── SEGMENT DU DOCUMENT

La cour pourrait également s’abstenir de se prononcer sur la question du droit inhérent, ajoute-t-elle. « Dans l’affaire Pamajewon, la CSC a déclaré qu’elle n’allait pas dire oui ou non au droit inhérent à l’autonomie gouvernementale prévu à l’article 35, dit-elle. Mais les tribunaux inférieurs l’ont envisagé. La CSC a essayé d’éviter la question, mais en vain. Elle pourrait cependant l’éluder à nouveau, en refusant simplement de répondre par oui ou par non. »

« Mais à ce stade de notre histoire, ajoute-t-elle, la Cour ne devrait-elle pas trouver le courage de faire cette déclaration? Le Congrès américain a adopté plus de 40 lois “tenant compte des droits inhérents des tribus américaines” depuis la fin des années 1960 », rappelle-t-elle.

« Le ciel ne nous tombera pas sur la tête simplement parce que l’autonomie est un droit inhérent. »

La CSC n’agit pas dans un vide, affirme Me Tucker. La protection de l’enfance autochtone est en crise. Les enfants autochtones représentent moins de 8 % de la population totale du Canada, mais plus de 53 % des enfants placés en famille d’accueil.

────
── CONTENU DES DONNÉES

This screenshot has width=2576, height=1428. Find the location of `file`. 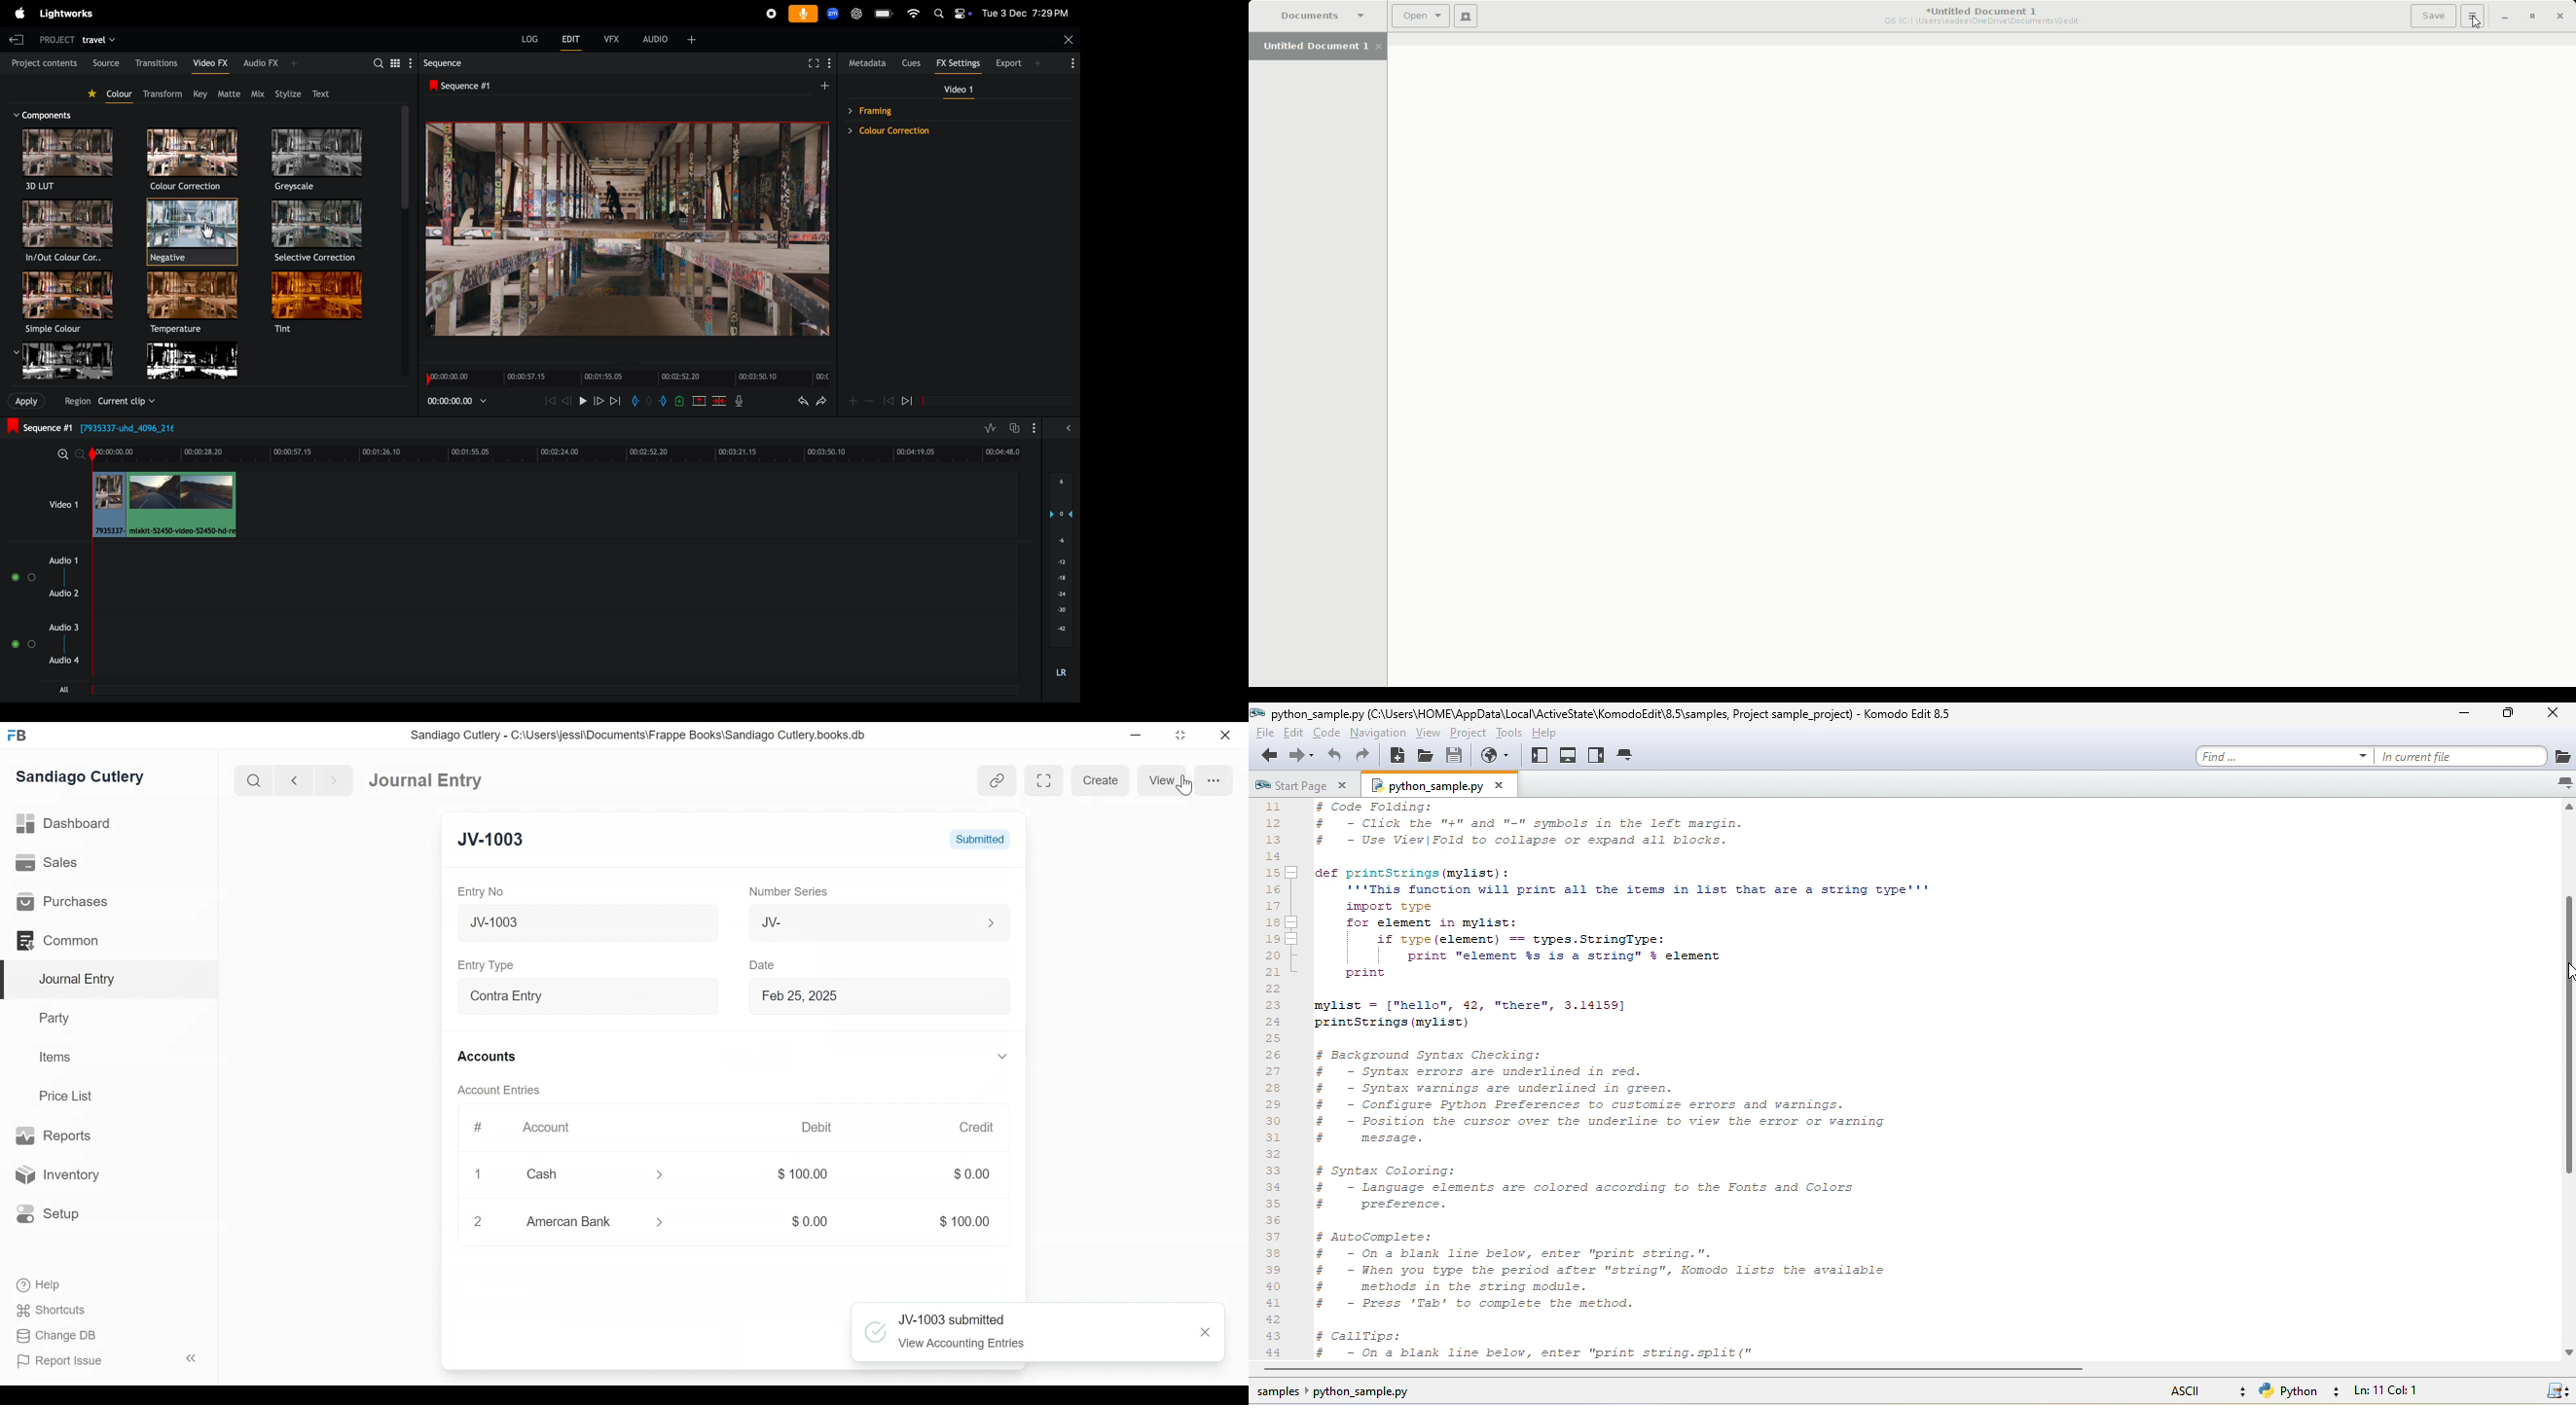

────

PROBLÈME À RÉSOUDRE:
Reproduisez intégralement l’extrait sur le droit inhérent à l’autonomie gouvernementale, sans en modifier un seul caractère. Les lignes n’ont aucun rapport avec l’extrait.

RÉSULTAT DE L’EXERCICE:
La cour pourrait également s’abstenir de se prononcer sur la question du droit inhérent, ajoute-t-elle. « Dans l’affaire Pamajewon, la CSC a déclaré qu’elle n’allait pas dire oui ou non au droit inhérent à l’autonomie gouvernementale prévu à l’article 35, dit-elle. Mais les tribunaux inférieurs l’ont envisagé. La CSC a essayé d’éviter la question, mais en vain. Elle pourrait cependant l’éluder à nouveau, en refusant simplement de répondre par oui ou par non. »

« Mais à ce stade de notre histoire, ajoute-t-elle, la Cour ne devrait-elle pas trouver le courage de faire cette déclaration? Le Congrès américain a adopté plus de 40 lois “tenant compte des droits inhérents des tribus américaines” depuis la fin des années 1960 », rappelle-t-elle.

« Le ciel ne nous tombera pas sur la tête simplement parce que l’autonomie est un droit inhérent. »

La CSC n’agit pas dans un vide, affirme Me Tucker. La protection de l’enfance autochtone est en crise. Les enfants autochtones représentent moins de 8 % de la population totale du Canada, mais plus de 53 % des enfants placés en famille d’accueil.